I use JDBC to grab sql data and put into elastic search. I can the data in kibana but I cannot filter on a date field, clsddate.
input:
input {
jdbc {
jdbc_driver_library => "/etc/logstash/drivers/mssql-jdbc-6.2.2.jre8.jar"
jdbc_driver_class => "com.microsoft.sqlserver.jdbc.SQLServerDriver"

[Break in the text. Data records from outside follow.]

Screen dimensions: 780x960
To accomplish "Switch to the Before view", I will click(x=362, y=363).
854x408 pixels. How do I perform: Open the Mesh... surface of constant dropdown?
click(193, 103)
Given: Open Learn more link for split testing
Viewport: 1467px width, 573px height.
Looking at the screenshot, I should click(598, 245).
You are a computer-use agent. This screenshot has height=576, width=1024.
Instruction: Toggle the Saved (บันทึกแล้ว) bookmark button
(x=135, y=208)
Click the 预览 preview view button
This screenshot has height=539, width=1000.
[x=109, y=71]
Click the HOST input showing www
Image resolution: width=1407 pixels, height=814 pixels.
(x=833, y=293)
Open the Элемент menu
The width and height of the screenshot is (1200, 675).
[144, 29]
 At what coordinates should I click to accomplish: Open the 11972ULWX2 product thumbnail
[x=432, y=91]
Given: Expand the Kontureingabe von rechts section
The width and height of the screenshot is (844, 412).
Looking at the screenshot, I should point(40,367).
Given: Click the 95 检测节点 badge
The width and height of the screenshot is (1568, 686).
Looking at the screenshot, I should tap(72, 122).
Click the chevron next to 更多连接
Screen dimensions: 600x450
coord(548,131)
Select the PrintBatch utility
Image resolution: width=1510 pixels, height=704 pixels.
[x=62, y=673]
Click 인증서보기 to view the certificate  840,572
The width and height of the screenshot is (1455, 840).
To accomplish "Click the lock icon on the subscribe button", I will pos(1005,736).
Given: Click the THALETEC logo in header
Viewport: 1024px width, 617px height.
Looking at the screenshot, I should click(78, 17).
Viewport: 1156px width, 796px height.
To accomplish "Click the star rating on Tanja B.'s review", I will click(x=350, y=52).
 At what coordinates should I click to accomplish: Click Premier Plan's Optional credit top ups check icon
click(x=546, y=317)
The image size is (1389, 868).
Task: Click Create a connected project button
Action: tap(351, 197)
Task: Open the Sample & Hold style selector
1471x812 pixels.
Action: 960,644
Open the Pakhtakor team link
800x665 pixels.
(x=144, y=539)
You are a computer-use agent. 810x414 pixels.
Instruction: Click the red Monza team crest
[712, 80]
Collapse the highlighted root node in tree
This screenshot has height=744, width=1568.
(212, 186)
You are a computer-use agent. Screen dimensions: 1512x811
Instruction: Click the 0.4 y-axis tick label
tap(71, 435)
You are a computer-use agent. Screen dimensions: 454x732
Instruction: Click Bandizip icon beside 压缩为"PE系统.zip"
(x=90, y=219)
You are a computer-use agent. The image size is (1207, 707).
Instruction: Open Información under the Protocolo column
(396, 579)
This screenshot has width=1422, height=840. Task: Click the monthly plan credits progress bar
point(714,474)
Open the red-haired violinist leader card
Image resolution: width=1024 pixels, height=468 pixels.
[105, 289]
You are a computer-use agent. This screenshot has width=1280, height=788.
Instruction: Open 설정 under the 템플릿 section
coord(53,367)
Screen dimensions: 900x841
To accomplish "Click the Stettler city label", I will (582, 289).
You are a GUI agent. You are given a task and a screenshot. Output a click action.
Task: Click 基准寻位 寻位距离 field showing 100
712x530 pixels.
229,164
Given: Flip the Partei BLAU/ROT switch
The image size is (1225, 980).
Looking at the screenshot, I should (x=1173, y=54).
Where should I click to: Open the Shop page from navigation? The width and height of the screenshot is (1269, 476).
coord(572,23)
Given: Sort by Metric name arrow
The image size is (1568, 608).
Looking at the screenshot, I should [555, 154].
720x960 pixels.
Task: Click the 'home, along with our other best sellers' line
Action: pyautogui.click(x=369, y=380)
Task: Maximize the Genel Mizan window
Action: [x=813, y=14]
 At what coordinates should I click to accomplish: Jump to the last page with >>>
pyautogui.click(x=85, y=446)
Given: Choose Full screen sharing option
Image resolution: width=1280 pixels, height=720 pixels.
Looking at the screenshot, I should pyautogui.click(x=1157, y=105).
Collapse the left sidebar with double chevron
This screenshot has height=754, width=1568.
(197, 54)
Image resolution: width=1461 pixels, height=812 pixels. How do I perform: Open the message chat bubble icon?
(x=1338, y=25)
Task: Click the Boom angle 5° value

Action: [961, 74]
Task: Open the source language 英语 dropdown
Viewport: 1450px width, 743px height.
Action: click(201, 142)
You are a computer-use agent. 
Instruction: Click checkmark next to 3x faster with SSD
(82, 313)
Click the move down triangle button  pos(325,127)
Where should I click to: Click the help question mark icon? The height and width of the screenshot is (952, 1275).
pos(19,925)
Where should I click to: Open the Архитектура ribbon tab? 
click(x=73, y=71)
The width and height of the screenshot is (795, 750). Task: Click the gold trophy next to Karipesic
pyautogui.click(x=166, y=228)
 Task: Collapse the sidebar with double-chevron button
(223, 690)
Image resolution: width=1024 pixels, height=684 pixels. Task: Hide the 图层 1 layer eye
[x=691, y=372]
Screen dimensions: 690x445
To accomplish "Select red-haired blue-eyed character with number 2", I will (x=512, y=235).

jdbc_connection_string => "jdbc:sqlserver://brt1-trackit01\brt1trackit01;databaseName=TRACKIT8_DATA2"
jdbc_user => "reports"
jdbc_password => "letmeinNOW!"
schedule => "0 * * * *"
statement => "SELECT * FROM tasks WHERE MODIDATE >= :sql_last_value"
}
}
NO FILTER
Output:
output {
elasticsearch {
hosts => ["localhost:9200"]
sniffing => true
manage_template => false
user => elastic
password => letmein
index => "tasks-%{+YYYY.MM.dd}"
}
}
in Kibana, when I query clsddate: -, I get:
Discover: [parsing_exception] [match_phrase] unknown token [VALUE_NULL] after [query], with { line=1 & col=667 }
Error: [parsing_exception] [match_phrase] unknown token [VALUE_NULL] after [query], with { line=1 & col=667 }
at respond (http://brt1-elk02/bundles/vendors.bundle.js?v=16627:143:161556)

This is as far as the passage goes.